The beaches are fun for people watching and playing in the waves and children will love building sand castles. However, the Atlantic surf can be quite rough so it is more a pursuit for confident swimmers. If you are in Morocco for longer, we recommend that you stay somewhere with a pool so that you can enjoy the beach atmosphere and crashing waves, but then relax around a cleaner and safer pool environment where you can relax in swim-wear without the concern of revealing too much flesh on the beach.
Top Beach Destinations in Morocco
Located on Morocco's West coast, Essaouira is the epitome of laid-back Morocco. A popular domestic tourist destination, the town has a small, stress free medina and a busy fishing port, ensuring fresh fish every day. Inside the old town, there are art shops and souvenir stalls, with none of the selling pressure you see in the larger Moroccan cities. The emphasis here is on relaxing and people-watching, visitors spend most of their time promenading on the ramparts and enjoying mint tea in the square. The beach is large and windy, making it a haven for water sports lovers. Kite surfing and wind surfing are popular here, as well as regular surfing.
There are a number of lovely small hotels in peaceful rural locations within 20 minutes drive of Essaouira. The hotels are usually walled gardens with pools, we would recommend you have your own hire car if staying at these properties
Just to the south of Essaouira lies the small Atlantic village of Sidi Kaouki. One of the more family friendly beach villages, this is a laid back and sleepy place with just a handful of cafes. To the north of the village are some interesting rock pools at low tide, to the south, the sandy beach seems to stretch endlessly into the horizon and if you are prepared to walk for 10 minutes along the beach, it won’t be too long until you find a deserted stretch of sand. This spot is perfect for surfers and in the summer months, when the surf is gentler, it is a great base for beginners. As is the case in Essaouira, it can get windy here in the summer months, especially in the afternoons, so it pays to hit the beach in the morning and then spend the afternoon lazing around a pool.
In the south of Morocco, benefitting from a year round temperate climate, Mirleft has some excellent beaches and some of the best boutique coastal accommodation in the country. Even better, it is still fairly off the beaten track. The coast here is wild, with pounding waves and strong currents and lovely sandy beaches. On national holidays the beaches are packed as this is a popular Moroccan destination but there are few tourists here and outside of the country holidays the beaches are almost deserted. The village is well spread out, with the centre away from the sea and the accommodation tends to be in more isolated spots making a car very useful. Mirleft makes for an excellent base for exploring some of the nearby towns such as Sidi Ifni and Tafraout, whilst staying in fantastic accommodation.

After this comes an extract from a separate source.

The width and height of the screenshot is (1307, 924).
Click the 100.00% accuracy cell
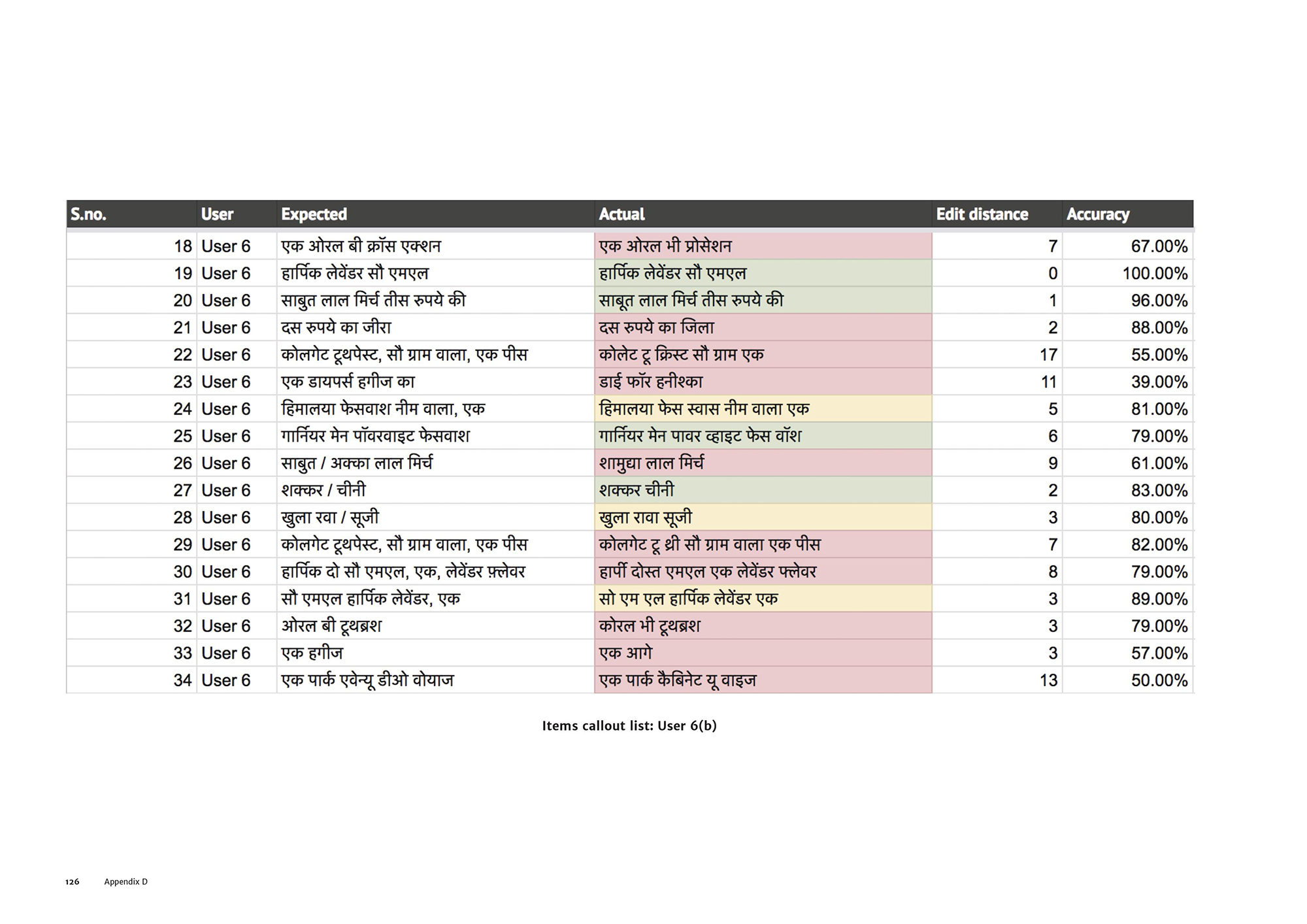[x=1155, y=274]
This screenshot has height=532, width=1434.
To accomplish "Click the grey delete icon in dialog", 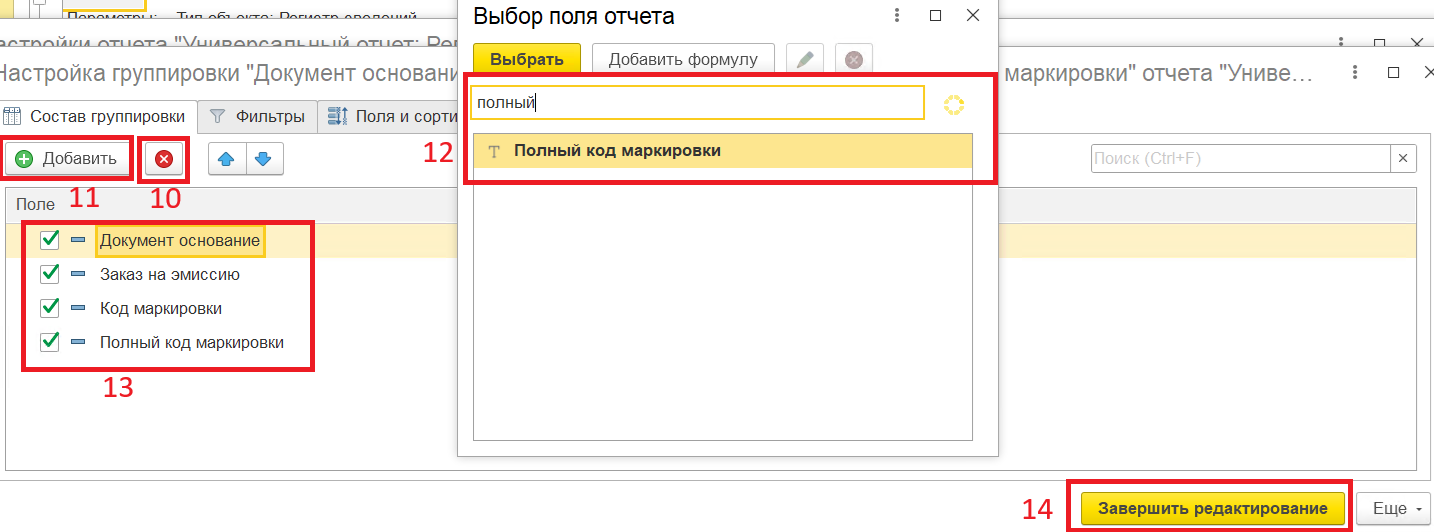I will [x=853, y=59].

Situated on a small lagoon on the Atlantic Coast, Oualidia is a well-heeled town, slowly growing in popularity for both domestic and international tourists. Whilst most of the Moroccan Atlantic coast is exposed to the elements, the unique tidal lagoon offers calm waters and abundant birdlife: there is a chance of seeing flamingos in the winter months. Water sports fans will love exploring the lagoon by kayak or boat, whilst for keen surfers, the wild Atlantic Coast offers crashing waves and great surf. Food-wise, the region is particularly well-known for its oyster production. Sea food lovers can also enjoy fresh lobster, crab and red mullet.
Well-known as a package destination, the town’s beaches are clean and full of tourists. The town itself is geared towards package tourists and holds little charm. The airport is a convenient location for exploring the couth of the country, but you really wouldn’t be missing out if you avoided the town completely.